### WHAT IS EXPECTED
All of the records should be given back exactly and in full.

### DATA EXTRACTS

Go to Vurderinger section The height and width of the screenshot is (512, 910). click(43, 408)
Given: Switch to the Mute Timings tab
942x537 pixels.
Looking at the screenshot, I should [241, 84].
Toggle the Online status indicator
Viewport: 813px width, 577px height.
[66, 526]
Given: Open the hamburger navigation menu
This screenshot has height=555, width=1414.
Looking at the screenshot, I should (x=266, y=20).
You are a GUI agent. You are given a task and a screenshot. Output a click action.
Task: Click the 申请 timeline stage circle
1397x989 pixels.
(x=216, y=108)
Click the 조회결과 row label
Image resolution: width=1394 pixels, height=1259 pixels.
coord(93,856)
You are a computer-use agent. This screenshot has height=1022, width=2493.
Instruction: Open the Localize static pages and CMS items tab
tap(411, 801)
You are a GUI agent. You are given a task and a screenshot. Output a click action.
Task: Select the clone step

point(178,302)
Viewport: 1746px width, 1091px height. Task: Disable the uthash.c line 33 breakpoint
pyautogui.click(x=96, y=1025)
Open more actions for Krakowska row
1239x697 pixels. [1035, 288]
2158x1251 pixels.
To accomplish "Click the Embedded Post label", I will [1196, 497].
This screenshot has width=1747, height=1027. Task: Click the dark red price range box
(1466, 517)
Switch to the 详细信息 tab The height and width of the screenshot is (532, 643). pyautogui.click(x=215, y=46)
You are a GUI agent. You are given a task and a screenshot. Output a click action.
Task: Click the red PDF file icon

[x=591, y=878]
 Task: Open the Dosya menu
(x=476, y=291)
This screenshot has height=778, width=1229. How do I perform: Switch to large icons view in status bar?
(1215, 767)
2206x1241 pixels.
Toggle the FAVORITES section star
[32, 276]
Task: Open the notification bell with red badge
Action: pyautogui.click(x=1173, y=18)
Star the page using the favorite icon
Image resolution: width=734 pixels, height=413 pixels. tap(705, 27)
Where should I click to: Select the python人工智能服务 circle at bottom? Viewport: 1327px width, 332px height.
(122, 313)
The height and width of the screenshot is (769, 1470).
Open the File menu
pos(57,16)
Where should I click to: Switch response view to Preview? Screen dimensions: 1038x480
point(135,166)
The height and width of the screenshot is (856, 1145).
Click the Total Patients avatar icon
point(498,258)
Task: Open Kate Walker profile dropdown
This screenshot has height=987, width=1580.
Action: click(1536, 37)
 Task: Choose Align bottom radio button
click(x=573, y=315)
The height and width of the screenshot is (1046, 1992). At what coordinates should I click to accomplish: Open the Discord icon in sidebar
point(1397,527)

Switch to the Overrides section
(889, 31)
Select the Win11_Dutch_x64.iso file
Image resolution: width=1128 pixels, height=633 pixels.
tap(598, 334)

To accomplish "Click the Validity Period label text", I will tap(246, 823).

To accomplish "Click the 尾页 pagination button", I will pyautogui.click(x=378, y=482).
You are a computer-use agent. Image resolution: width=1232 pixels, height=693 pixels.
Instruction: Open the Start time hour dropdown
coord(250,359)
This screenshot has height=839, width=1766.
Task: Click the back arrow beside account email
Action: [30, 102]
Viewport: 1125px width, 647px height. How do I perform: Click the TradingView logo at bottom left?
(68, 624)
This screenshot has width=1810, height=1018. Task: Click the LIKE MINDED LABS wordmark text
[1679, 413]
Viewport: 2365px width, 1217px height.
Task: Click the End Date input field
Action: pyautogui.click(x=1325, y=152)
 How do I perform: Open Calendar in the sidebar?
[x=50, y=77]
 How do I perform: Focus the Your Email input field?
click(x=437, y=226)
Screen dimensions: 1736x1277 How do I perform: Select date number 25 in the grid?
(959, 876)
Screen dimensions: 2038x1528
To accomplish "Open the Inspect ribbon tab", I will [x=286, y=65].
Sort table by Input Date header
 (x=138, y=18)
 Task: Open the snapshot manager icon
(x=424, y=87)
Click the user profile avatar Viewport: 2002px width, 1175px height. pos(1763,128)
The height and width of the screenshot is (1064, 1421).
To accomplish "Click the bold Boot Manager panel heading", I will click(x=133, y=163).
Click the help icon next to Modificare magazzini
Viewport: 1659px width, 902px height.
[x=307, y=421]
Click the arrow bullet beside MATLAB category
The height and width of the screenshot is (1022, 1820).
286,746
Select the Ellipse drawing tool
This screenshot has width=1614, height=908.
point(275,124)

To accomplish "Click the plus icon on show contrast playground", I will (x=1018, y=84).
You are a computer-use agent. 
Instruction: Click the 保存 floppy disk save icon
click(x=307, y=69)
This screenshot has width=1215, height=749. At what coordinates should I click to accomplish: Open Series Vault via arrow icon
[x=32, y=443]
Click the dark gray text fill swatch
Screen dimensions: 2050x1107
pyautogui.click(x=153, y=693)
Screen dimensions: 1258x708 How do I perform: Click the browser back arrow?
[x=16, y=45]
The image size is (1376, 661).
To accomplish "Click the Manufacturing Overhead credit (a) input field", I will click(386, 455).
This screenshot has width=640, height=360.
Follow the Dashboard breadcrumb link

### ANSWER TO THIS EXERCISE
Go to Vurderinger section The height and width of the screenshot is (512, 910). click(43, 408)
Given: Switch to the Mute Timings tab
942x537 pixels.
Looking at the screenshot, I should [241, 84].
Toggle the Online status indicator
Viewport: 813px width, 577px height.
[66, 526]
Given: Open the hamburger navigation menu
This screenshot has height=555, width=1414.
Looking at the screenshot, I should (x=266, y=20).
You are a GUI agent. You are given a task and a screenshot. Output a click action.
Task: Click the 申请 timeline stage circle
1397x989 pixels.
(x=216, y=108)
Click the 조회결과 row label
Image resolution: width=1394 pixels, height=1259 pixels.
coord(93,856)
You are a computer-use agent. This screenshot has height=1022, width=2493.
Instruction: Open the Localize static pages and CMS items tab
tap(411, 801)
You are a GUI agent. You are given a task and a screenshot. Output a click action.
Task: Select the clone step

point(178,302)
Viewport: 1746px width, 1091px height. Task: Disable the uthash.c line 33 breakpoint
pyautogui.click(x=96, y=1025)
Open more actions for Krakowska row
1239x697 pixels. [1035, 288]
2158x1251 pixels.
To accomplish "Click the Embedded Post label", I will [1196, 497].
This screenshot has width=1747, height=1027. Task: Click the dark red price range box
(1466, 517)
Switch to the 详细信息 tab The height and width of the screenshot is (532, 643). pyautogui.click(x=215, y=46)
You are a GUI agent. You are given a task and a screenshot. Output a click action.
Task: Click the red PDF file icon

[x=591, y=878]
 Task: Open the Dosya menu
(x=476, y=291)
This screenshot has height=778, width=1229. How do I perform: Switch to large icons view in status bar?
(1215, 767)
2206x1241 pixels.
Toggle the FAVORITES section star
[32, 276]
Task: Open the notification bell with red badge
Action: pyautogui.click(x=1173, y=18)
Star the page using the favorite icon
Image resolution: width=734 pixels, height=413 pixels. tap(705, 27)
Where should I click to: Select the python人工智能服务 circle at bottom? Viewport: 1327px width, 332px height.
(122, 313)
The height and width of the screenshot is (769, 1470).
Open the File menu
pos(57,16)
Where should I click to: Switch response view to Preview? Screen dimensions: 1038x480
point(135,166)
The height and width of the screenshot is (856, 1145).
Click the Total Patients avatar icon
point(498,258)
Task: Open Kate Walker profile dropdown
This screenshot has height=987, width=1580.
Action: click(1536, 37)
 Task: Choose Align bottom radio button
click(x=573, y=315)
The height and width of the screenshot is (1046, 1992). At what coordinates should I click to accomplish: Open the Discord icon in sidebar
point(1397,527)

Switch to the Overrides section
(889, 31)
Select the Win11_Dutch_x64.iso file
Image resolution: width=1128 pixels, height=633 pixels.
tap(598, 334)

To accomplish "Click the Validity Period label text", I will tap(246, 823).

To accomplish "Click the 尾页 pagination button", I will pyautogui.click(x=378, y=482).
You are a computer-use agent. Image resolution: width=1232 pixels, height=693 pixels.
Instruction: Open the Start time hour dropdown
coord(250,359)
This screenshot has height=839, width=1766.
Task: Click the back arrow beside account email
Action: [30, 102]
Viewport: 1125px width, 647px height. How do I perform: Click the TradingView logo at bottom left?
(68, 624)
This screenshot has width=1810, height=1018. Task: Click the LIKE MINDED LABS wordmark text
[1679, 413]
Viewport: 2365px width, 1217px height.
Task: Click the End Date input field
Action: pyautogui.click(x=1325, y=152)
 How do I perform: Open Calendar in the sidebar?
[x=50, y=77]
 How do I perform: Focus the Your Email input field?
click(x=437, y=226)
Screen dimensions: 1736x1277 How do I perform: Select date number 25 in the grid?
(959, 876)
Screen dimensions: 2038x1528
To accomplish "Open the Inspect ribbon tab", I will [x=286, y=65].
Sort table by Input Date header
 (x=138, y=18)
 Task: Open the snapshot manager icon
(x=424, y=87)
Click the user profile avatar Viewport: 2002px width, 1175px height. pos(1763,128)
The height and width of the screenshot is (1064, 1421).
To accomplish "Click the bold Boot Manager panel heading", I will click(x=133, y=163).
Click the help icon next to Modificare magazzini
Viewport: 1659px width, 902px height.
[x=307, y=421]
Click the arrow bullet beside MATLAB category
The height and width of the screenshot is (1022, 1820).
286,746
Select the Ellipse drawing tool
This screenshot has width=1614, height=908.
point(275,124)

To accomplish "Click the plus icon on show contrast playground", I will (x=1018, y=84).
You are a computer-use agent. 
Instruction: Click the 保存 floppy disk save icon
click(x=307, y=69)
This screenshot has width=1215, height=749. At what coordinates should I click to accomplish: Open Series Vault via arrow icon
[x=32, y=443]
Click the dark gray text fill swatch
Screen dimensions: 2050x1107
pyautogui.click(x=153, y=693)
Screen dimensions: 1258x708 How do I perform: Click the browser back arrow?
[x=16, y=45]
The image size is (1376, 661).
To accomplish "Click the Manufacturing Overhead credit (a) input field", I will click(386, 455).
This screenshot has width=640, height=360.
Follow the Dashboard breadcrumb link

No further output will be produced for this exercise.